Heat is transferred to a secondary closed circuit by a heat exchanger, keeping any contamination in the primary circuit. The heat exchanger, or steam generator, boils the secondary water and the steam drives the turbine to produce power. The steam exhausted by the turbine is condensed back to water for recirculation. The heat exchanging condenser is cooled by river or sea water. The containment structure seals its contents from the atmosphere and at Koeberg it consists of 1 m thick concrete with a thick steel inner lining.

‘Passive’ safety features do not require controlled or powered actions to perform their function, for example:

• the pressurised primary circuit is robustly designed to remain intact and safe for at least 40 years, with many plants extending to 60 years.

• accumulators are filled with water and pressurised with nitrogen. They have non-return valves so that if the primary system loses pressure, their liquid content is injected into the reactor and primary system.

For Active safety features, plant parameters are measured, with redundancy for reliability of safety signals and further redundancy for failures and testing. Most parameters, e.g. reactor water temperature, have three measurements and more important ones have four measurements, such as containment pressure. Safety signals are sent to two trains of safety actuators that perform safety functions when needed, e.g. reactor trip (SCRAM).

Reactor protection system

Important aspects of the reactor protection system channels and trains are redundancy, fail-safe, independence (one cannot be influenced by the other), isolation (cannot be influenced by connected systems), insulation (separate power sources) and separation (flooding or fire affecting one cannot affect the other). Power supplies are battery backed and have a separate backup (non-battery).

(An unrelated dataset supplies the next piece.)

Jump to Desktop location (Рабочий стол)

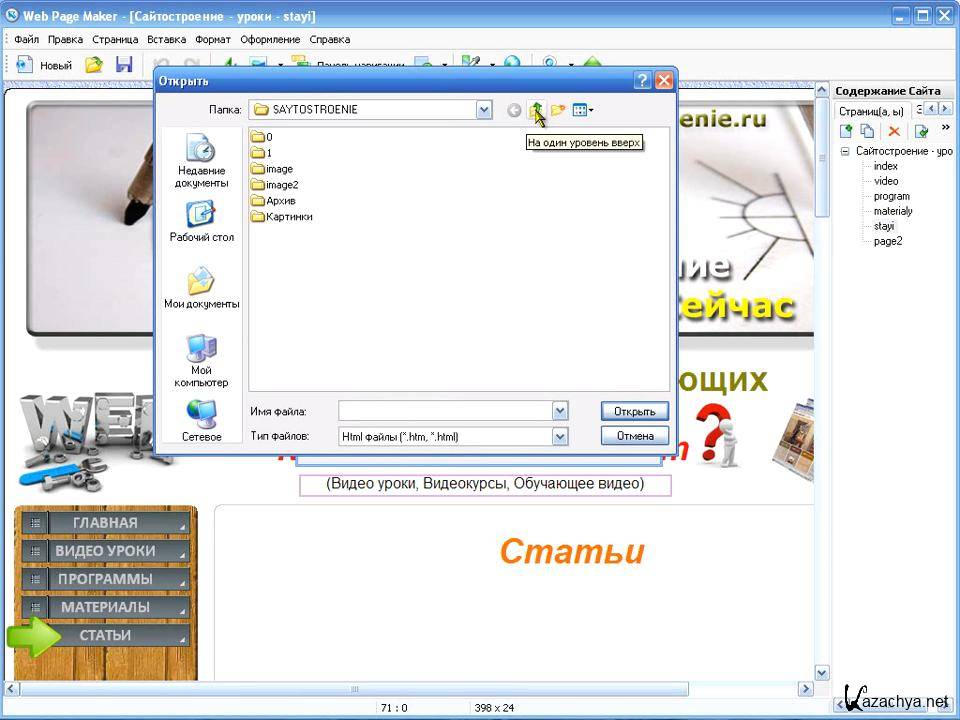201,222
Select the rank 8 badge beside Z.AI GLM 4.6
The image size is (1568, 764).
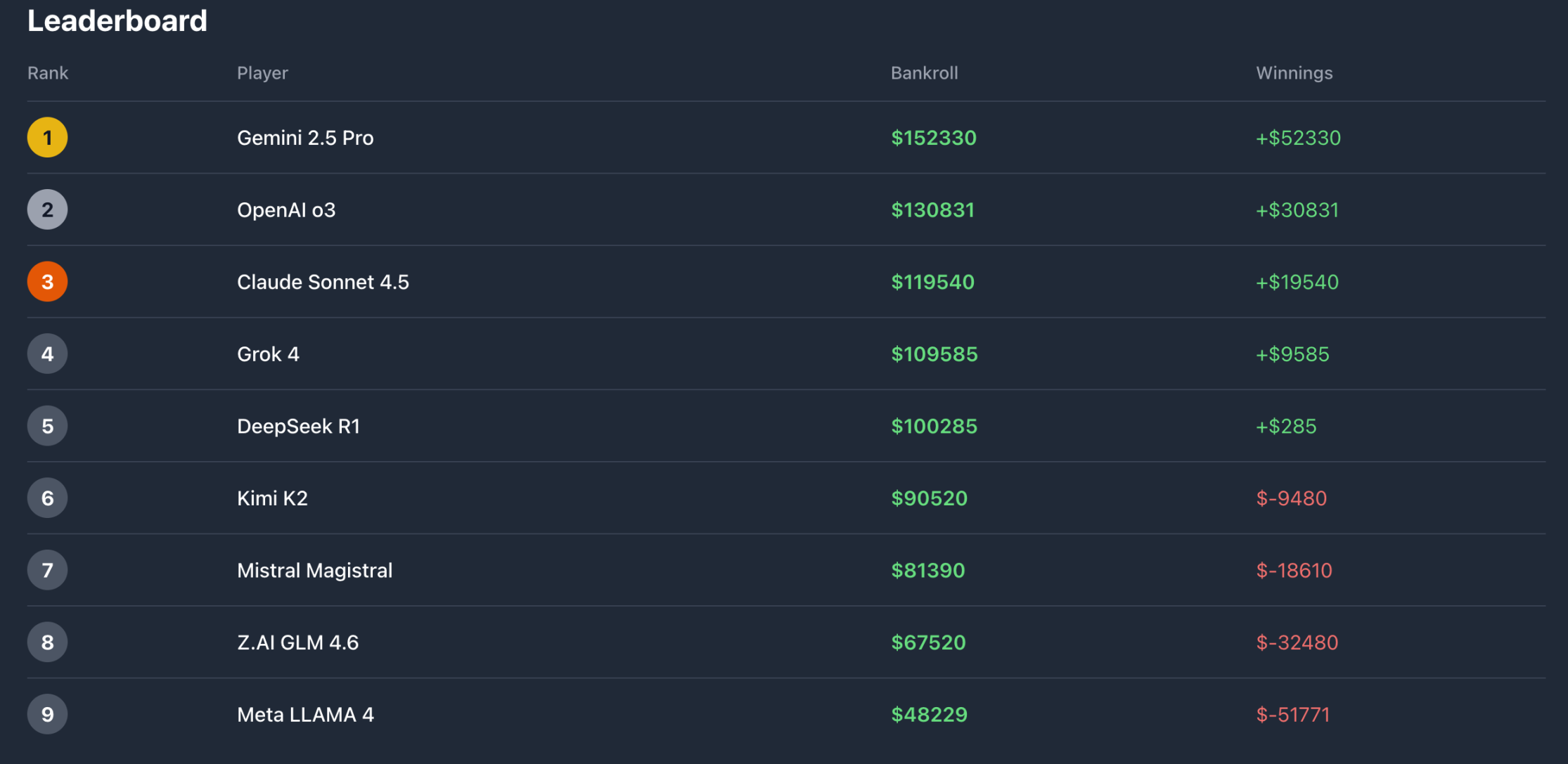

Signal Processing consists of signal conversion, filtering, function generation, multiplication, summing, square root, set-value and set-point (threshold) functions. For each plant parameter that is measured there are two, three or four redundant channels. Each ends as a reactor protection logic signal.

Logic processing comprises two identical, redundant trains, with further internal redundancy for on-line repairs and testing. The logic trains consist of voting gates: one-out-of-two (1oo2), 2oo3 and 2oo4; and logic combination of various signals to produce safety actuation signals.

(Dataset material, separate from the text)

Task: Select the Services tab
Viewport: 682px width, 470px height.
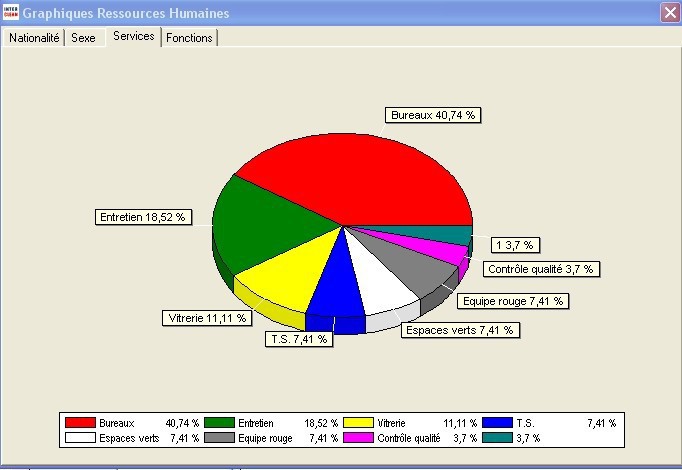Action: point(135,36)
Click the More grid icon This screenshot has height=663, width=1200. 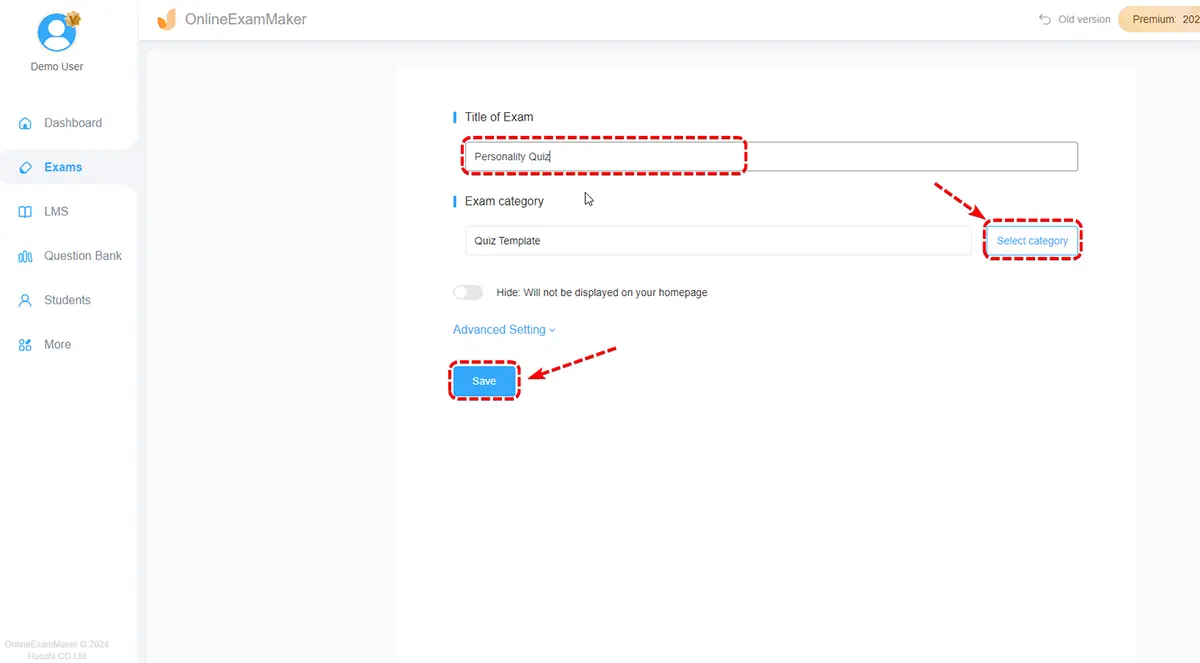pyautogui.click(x=26, y=345)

Plant safety actuations also consist of two redundant trains, with two of each actuator. Actuators are pumps, valves, motor operated valves, circuit breakers, pneumatic controllers etc.

The fail-safe design of all reactor protection equipment means that failures can never prevent a safety signal from being transmitted, although this can be the cause of unnecessary safety signals and reduce production reliability. Every reactor protection system component is tested every two or three months and is kept qualified for its function (e.g. regular replacement of sensor O-rings) to ensure reliability of safety signals.